* [Task to complete] Convert the records, starting with the line containing "The height and" and going on through the end of the records, into a two-column CSV with the columns request and answer. Give one row per request, with each value in a single quoted field, line breaks replaced by spaces, and the pictures left out.

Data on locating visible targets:

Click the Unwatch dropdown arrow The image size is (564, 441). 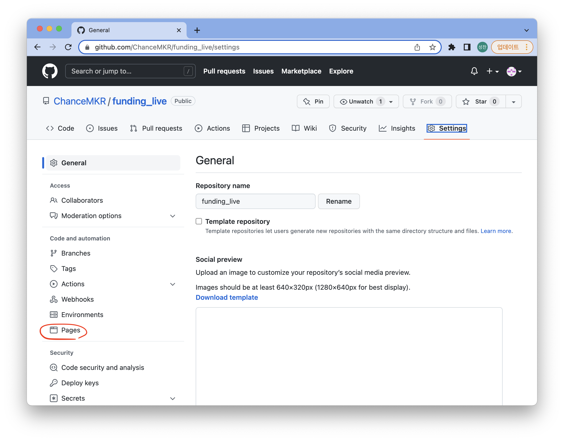click(x=391, y=101)
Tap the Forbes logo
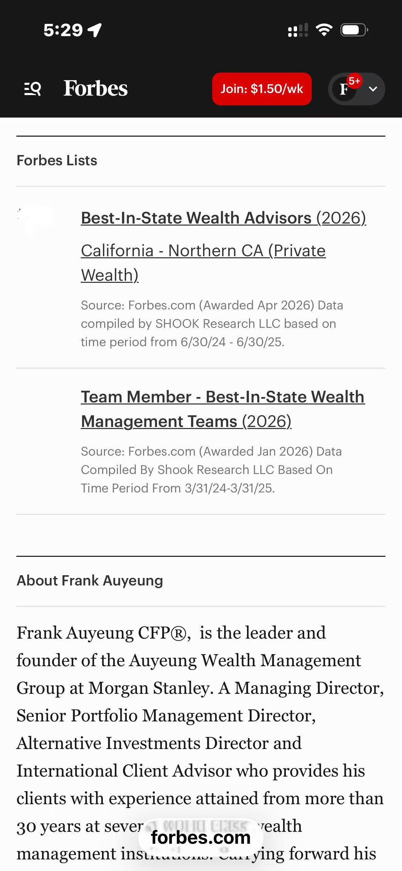The image size is (402, 871). pyautogui.click(x=95, y=89)
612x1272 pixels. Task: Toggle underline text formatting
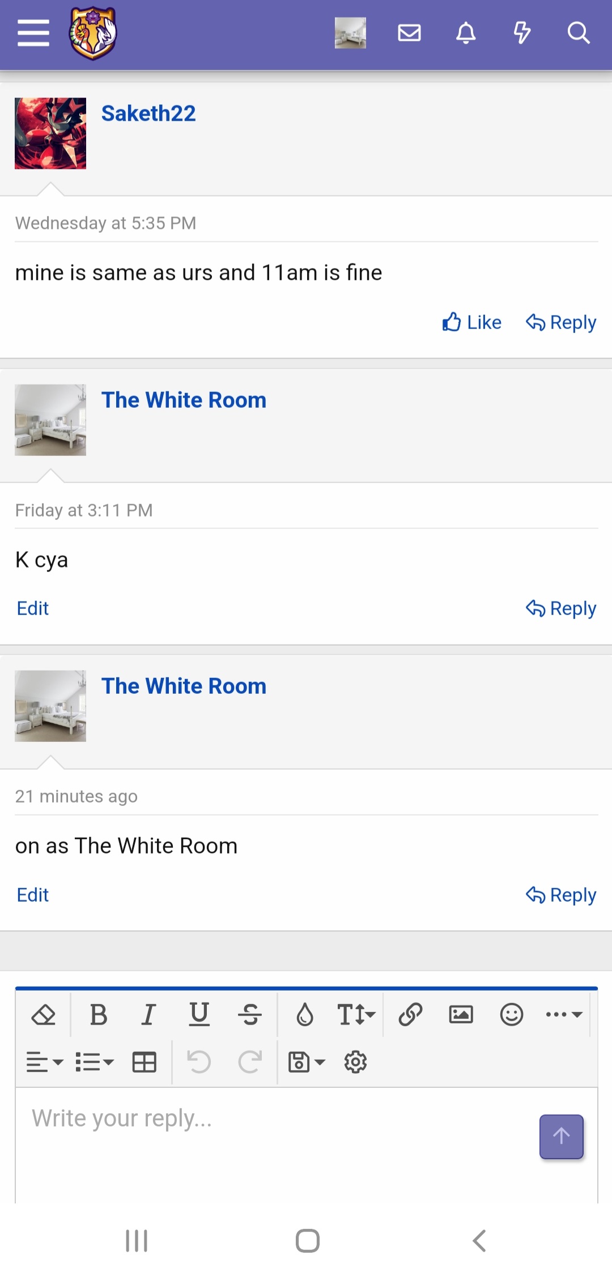(199, 1015)
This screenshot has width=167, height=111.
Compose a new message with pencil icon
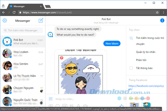(x=41, y=21)
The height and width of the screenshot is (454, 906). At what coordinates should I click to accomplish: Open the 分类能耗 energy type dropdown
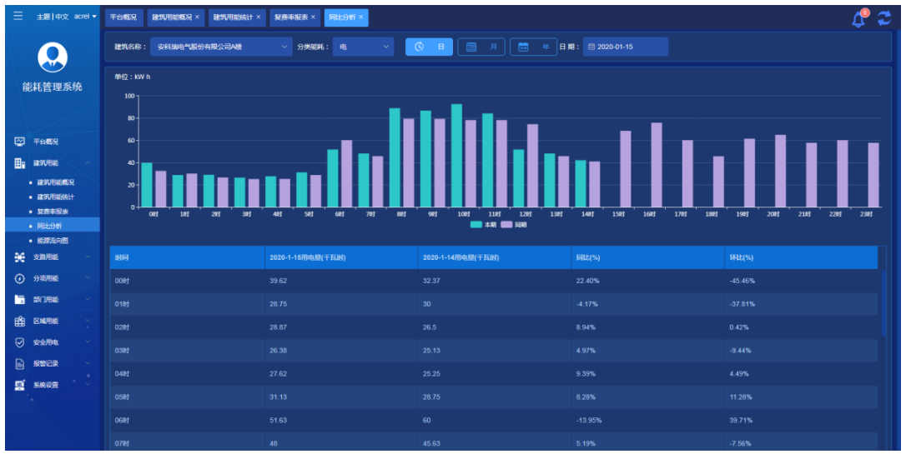coord(363,47)
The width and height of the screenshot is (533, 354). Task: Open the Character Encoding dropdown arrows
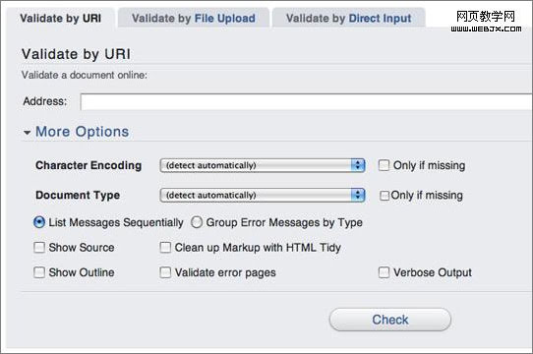pyautogui.click(x=358, y=165)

* [Written response]
request,answer
"The height and width of the screenshot is (454, 906). At what coordinates should I click to accomplish: Open the 分类能耗 energy type dropdown","coord(363,47)"
"The width and height of the screenshot is (533, 354). Task: Open the Character Encoding dropdown arrows","pyautogui.click(x=358, y=165)"